On 8/14/19 1:53 PM, Jeff Law wrote:
On 8/13/19 6:51 PM, Aldy Hernandez wrote:
Presumably this was better than moving the implementation earlier.

Actually, it was for ease of review.  I made some changes to the
function, and I didn't want the reviewer to miss them because I had
moved the function wholesale.  I can move the function earlier, after we
agree on the changes (see below).
Either works for me.  I think there was an informal effort to avoid
these kinds of forward decls eons ago because our inliner sucked, but in
the IPA world order in the source file really shouldn't matter.

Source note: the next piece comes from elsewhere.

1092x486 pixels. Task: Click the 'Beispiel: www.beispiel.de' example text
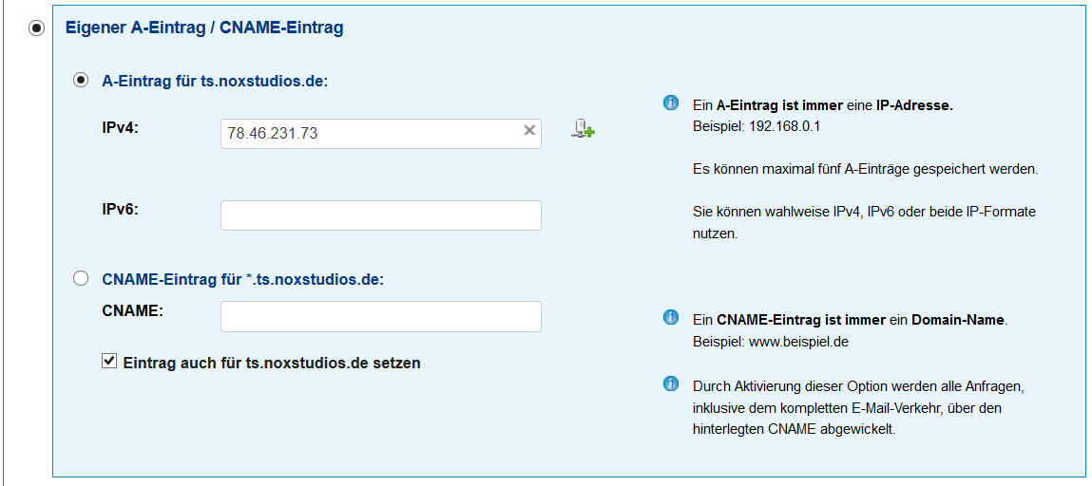click(x=770, y=342)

Ok, I'll leave it as is, so I don't have to rebase the VARYING patch. When both patches are in, I'll move the definition up as an obvious change.

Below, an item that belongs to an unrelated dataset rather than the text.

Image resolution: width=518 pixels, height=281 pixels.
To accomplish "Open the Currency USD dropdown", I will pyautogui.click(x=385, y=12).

If we weren't on a path to kill VRP I'd probably suggest a distinct
effort to constify this code.  Some of the changes were a bit confusing
when it looked like we'd dropped a call to set the range of an object.
But those were just local copies, so setting the type/min/max directly
was actually fine.  constification would make this a bit clearer.  But
again, I don't think it's worth the effort given the long term
trajectory for tree-vrp.c.

I shouldn't be introducing any new confusion.  Did I add any new methods
that should've been const that aren't?  I can't see any??.  I'm happy to
fix anything I introduced.
IIRC we had an incoming range object passed by value, which we locally
modified and called the setter.

I spotted the dropped call to the setter and was going to call it out as
possibly broken.  But in investigating further I realized the object was
passed by value, so dropping the setter wasn't really a problem.

THe funny thing was we were doing this on source operands rather than
the destination operand.  Arguably the ranges for the source operands
should be constant which would have flagged that code as fishy from its
inception and I'm sure the code would have been restructured
appropriately and would have avoided the confusion.

So in summary, you didn't break anything.  It was a safe change you
made, but it wasn't immediately obvious it was safe.  If we had a
constified codebase the intent of the code would have been more obvious.

So where does the handle_pointers stuff matter?   I'm a bit surprised we
have to do anything special for them.

I've learned to touch as little of VRP as is necessary, as changing
anything to be more consistent breaks things in unexpected ways ;-).

In this particular case, TYPE_MIN_VALUE and TYPE_MAX_VALUE are not
defined for pointers, and I didn't want to change the meaning of
vrp_val_{min,max} throughout.  I was trying to minimize the changes to
existing behavior.  If it bothers you too much, we could remove it as a
follow up when we are sure there are no expected side-effects from the
rest of the patch. ??
I don't mind exploring this as a follow-up.  I guess that a min/max
doesn't really have significant meaning for pointers.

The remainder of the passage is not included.